ASSIGNED TASK –
Every line from the one containing "Given: Click the Subscribed button label" to the end of the listing below should be transcribed exactly, and no line outside that span should appear.

SUPPLIED DATA –
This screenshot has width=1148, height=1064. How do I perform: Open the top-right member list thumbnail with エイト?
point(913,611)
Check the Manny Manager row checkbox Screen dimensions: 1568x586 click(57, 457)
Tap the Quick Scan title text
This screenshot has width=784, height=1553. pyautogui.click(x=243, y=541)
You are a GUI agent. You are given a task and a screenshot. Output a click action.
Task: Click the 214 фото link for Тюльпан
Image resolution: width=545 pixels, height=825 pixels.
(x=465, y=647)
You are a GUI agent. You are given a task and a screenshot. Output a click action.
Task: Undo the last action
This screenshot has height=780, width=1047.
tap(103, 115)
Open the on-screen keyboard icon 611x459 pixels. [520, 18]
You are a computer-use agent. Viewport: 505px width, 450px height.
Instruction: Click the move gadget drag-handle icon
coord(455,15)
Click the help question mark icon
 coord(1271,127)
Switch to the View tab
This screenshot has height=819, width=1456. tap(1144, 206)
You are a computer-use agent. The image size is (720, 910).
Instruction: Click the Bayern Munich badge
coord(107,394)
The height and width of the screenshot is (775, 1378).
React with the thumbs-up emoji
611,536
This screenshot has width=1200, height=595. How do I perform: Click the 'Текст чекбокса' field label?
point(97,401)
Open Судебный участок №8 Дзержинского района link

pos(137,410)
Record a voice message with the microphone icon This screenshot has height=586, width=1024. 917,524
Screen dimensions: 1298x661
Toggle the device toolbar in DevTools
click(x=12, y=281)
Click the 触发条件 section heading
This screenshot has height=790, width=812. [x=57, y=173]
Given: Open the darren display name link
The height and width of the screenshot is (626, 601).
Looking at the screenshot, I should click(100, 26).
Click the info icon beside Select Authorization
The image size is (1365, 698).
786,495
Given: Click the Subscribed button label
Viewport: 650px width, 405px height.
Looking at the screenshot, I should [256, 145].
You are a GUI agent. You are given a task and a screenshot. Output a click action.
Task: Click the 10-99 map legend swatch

TASK RESPONSE –
Given: Click the Subscribed button label
Viewport: 650px width, 405px height.
Looking at the screenshot, I should [256, 145].
You are a GUI agent. You are given a task and a screenshot. Output a click action.
Task: Click the 10-99 map legend swatch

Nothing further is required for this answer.